|Skin traction uses noninvasive means in attaching weights to the skin to apply a pulling force to the underlying bone. Depending on where traction is needed, weights are attached with tape, straps, boots, or cuffs. Skin traction on the fingers may use the weight of the arm hanging by the fingers as the traction force without any added weights. Traction is applied to the trunk with a waist belt attached to ropes and pulleys and is actually a form of skin traction.|
Skeletal traction requires insertion of pins or wires into the bone either during open surgery or pierced through the skin. The pins are then rigged to weights by ropes and pulleys. Traction to the head applies a pulling force to the neck and can be accomplished with a neck halter hooked to a rope and pulley system or by tongs inserted directly into the skull that are then hooked onto a rope and pulley system.
Inversion traction (a form of skeletal traction) places the individual in a partially upside down position. Fixation devices apply a gentle, steady force to encourage bone lengthening in a procedure called an Ilizarov limb lengthening. The Ilizarov technique involves the application of skeletal traction to two different sites in the same bone. The bone is then cut in the middle and gradually separated (distracted) through an attached external frame. This technique is usually used to lengthen long bones. These devices can also be used to maintain fracture alignment while allowing joint motion.

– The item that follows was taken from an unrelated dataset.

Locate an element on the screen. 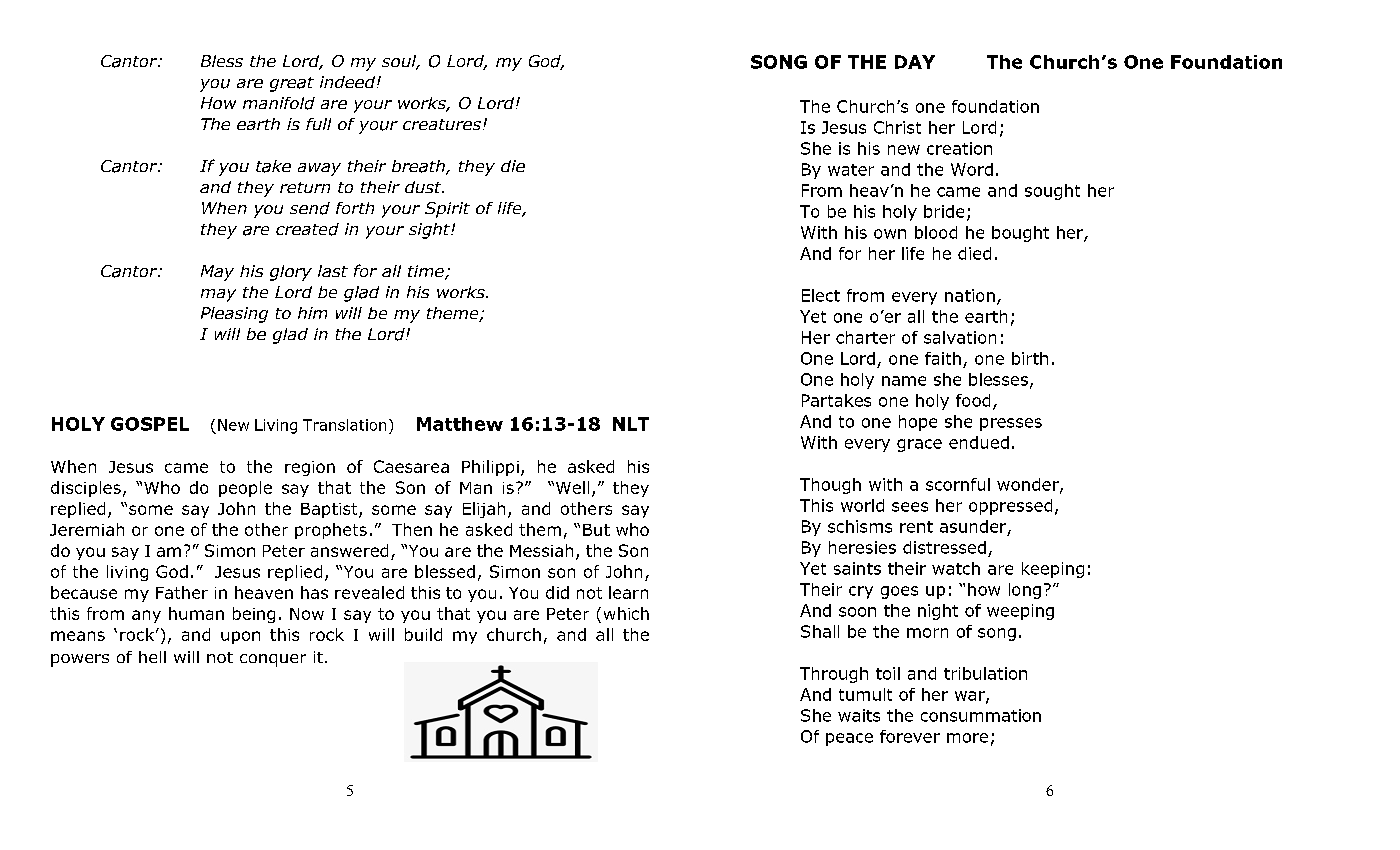 Image resolution: width=1400 pixels, height=850 pixels. great is located at coordinates (292, 84).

Traction equipment needs to hang from a bed frame or over a doorframe usually by means of a pulley. It can be used temporarily (e.g., during surgery to maintain body position) or applied for weeks at a time as in a neck fracture. Short periods of manual traction are used during reduction of fractures and dislocations where the physician or assistant manually applies the traction force against the weight of the individual.